About

Growing Liberia’s Children (GLC) is a faith based nonprofit, grass-roots organization dedicated to making a difference for the new generation of Liberia’s children. GLC builds and restores schools largely destroyed by war and poverty, supports teachers, and coordinates sister-school sponsorship programs and student scholarships so that Liberia’s children can grow and thrive. Please help us change the future of Liberia’s children!

http://workinitfitness.com/outdoor-fitness-lumphini-park-bangkok-thailand/ Our Founder
Growing Liberia’s Children was founded in 2008 by Malia E. Harris, a Liberian educator, minister and refugee, and a group of like-minded individuals who want to help the children of Liberia obtain an education. Mrs. Harris fled the civil war in Liberia in 2000 after her family had been detained and tortured.

Following the return of peace to Liberia, Mrs. Harris inspired members of the First Presbyterian Church in San Diego, California to refurbish a school in Gardnersville, Liberia, which had been bombed several times during the civil war and had fallen into disrepair.

Returning to Liberia in 2007 with a forty-foot container full of donated books, furnishings and school supplies, Mrs. Harris and a team of three dedicated San Diegans rebuilt and furnished the school, provided a generator for electricity, and fixed the community’s well. Malia’s team had enough furnishings and supplies to help three other nearby schools.

go Vision
Guided by our mission statement and carried out through current initiatives, the vision of Growing Liberia’s Children is to facilitate a shared process of educational and economic development with a focus on long-term project sustainability, investment, and ultimate ownership by the people of Liberia.

source url Mission
The mission of GLC is to raise awareness and resources to provide educational opportunities for the children and youth of Liberia.

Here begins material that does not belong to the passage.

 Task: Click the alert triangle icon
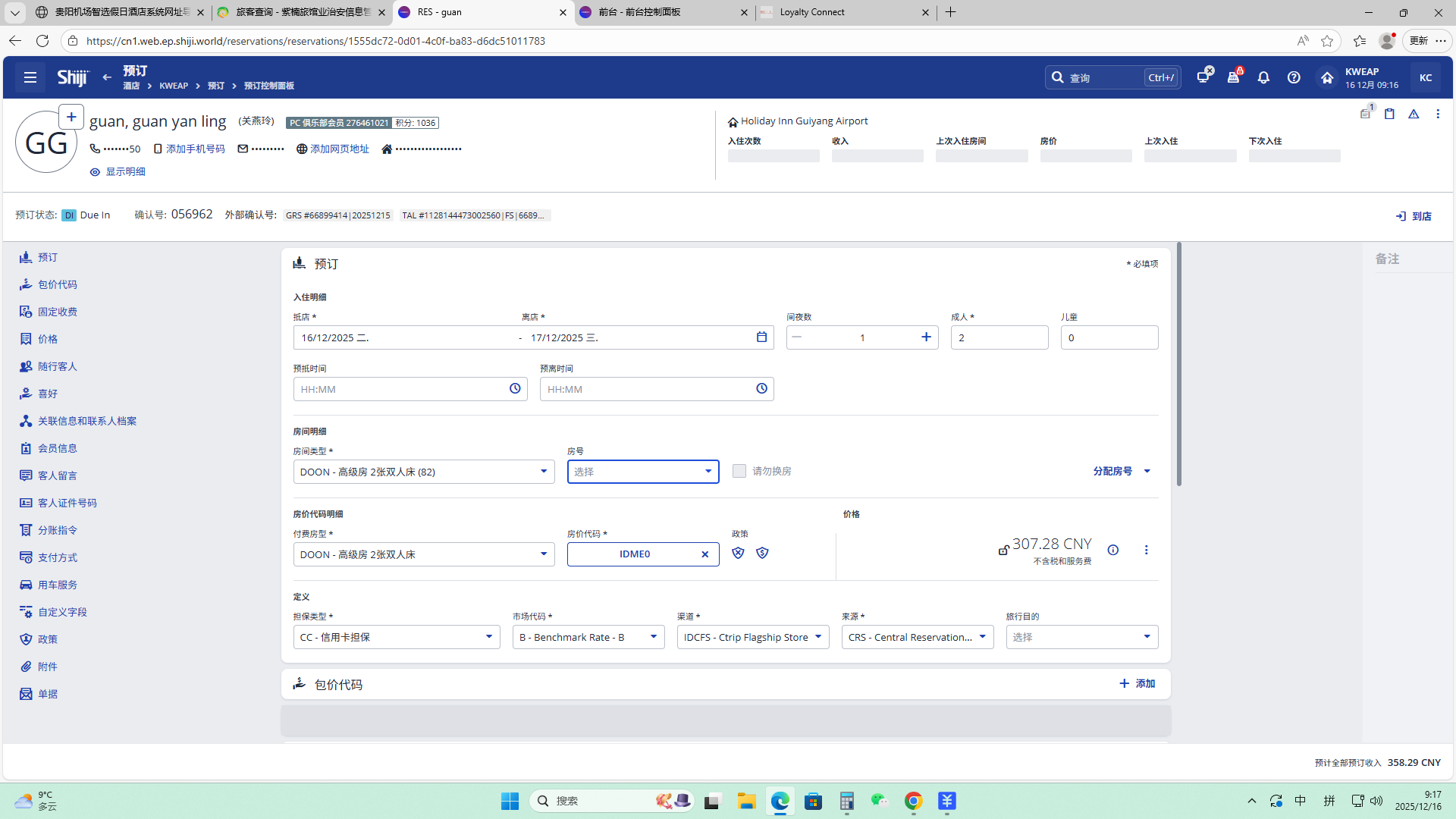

This video was produced by a GLC intern – Matthew Hicks is a senior at High Tech High International in San Diego, CA. He is an aspiring entrepreneur with a keen interest in the media arts. Matthew has been involved in fundraising activities for Growing Liberia’s Children since age 10.

Current Initiatives

Monthly contribution to faculty salary

Monthly contribution to faculty salary

Sponsoring of student tuition

Sponsoring of student tuition

Continuing renovation to the school facility

Continuing renovation to the school facility

Provision of material assets such as books, computers, furnishings, etc.

Provision of material assets such as books, computers, furnishings, etc.

Providing for continuing education and professional development for teachers

Providing for continuing education and professional development for teachers

Continued fundraising and grant seeking

Continued fundraising and grant seeking

Liberia's Needs

The only thing most of Liberia’s children learned about during 14 years of civil war was the devastation of war — violence, rape, hunger, and fear. But now you can give a child hope.

Liberia is America’s African sister nation, founded as a republic in 1847 by freed African-American slaves. But in 1980, that republic began to crumble as military coups and civil war claimed the lives of over 250,000 Liberians, displaced over a million more, and completely devastated the country’s infrastructure and economy.

With the help of the Liberian Women’s Prayer Movement and the international community, peace returned to Liberia. In 2005, the Liberian people elected their first female president, Ellen Johnson Sirleaf, a Harvard-educated administrator and economist. President Johnson is dedicated to rebuilding Liberia and fighting corruption. But with the infrastructure and economy in ruins, this task is enormous. Most people live on less than $1.00 U.S. per day and the unemployment rate is about 85%.

During the war, most schools and universities closed and many children were forced to become soldiers or sex slaves. Almost an entire generation of children had no hope of an education or a future until now.

A majority of Liberia’s children still have no opportunity to attend school. Those who can attend often receive a marginal education because of the lack of funding for university-educated teachers.

We envision and are working towards a time soon when all of Liberia’s children will grow and flourish through access to a quality education.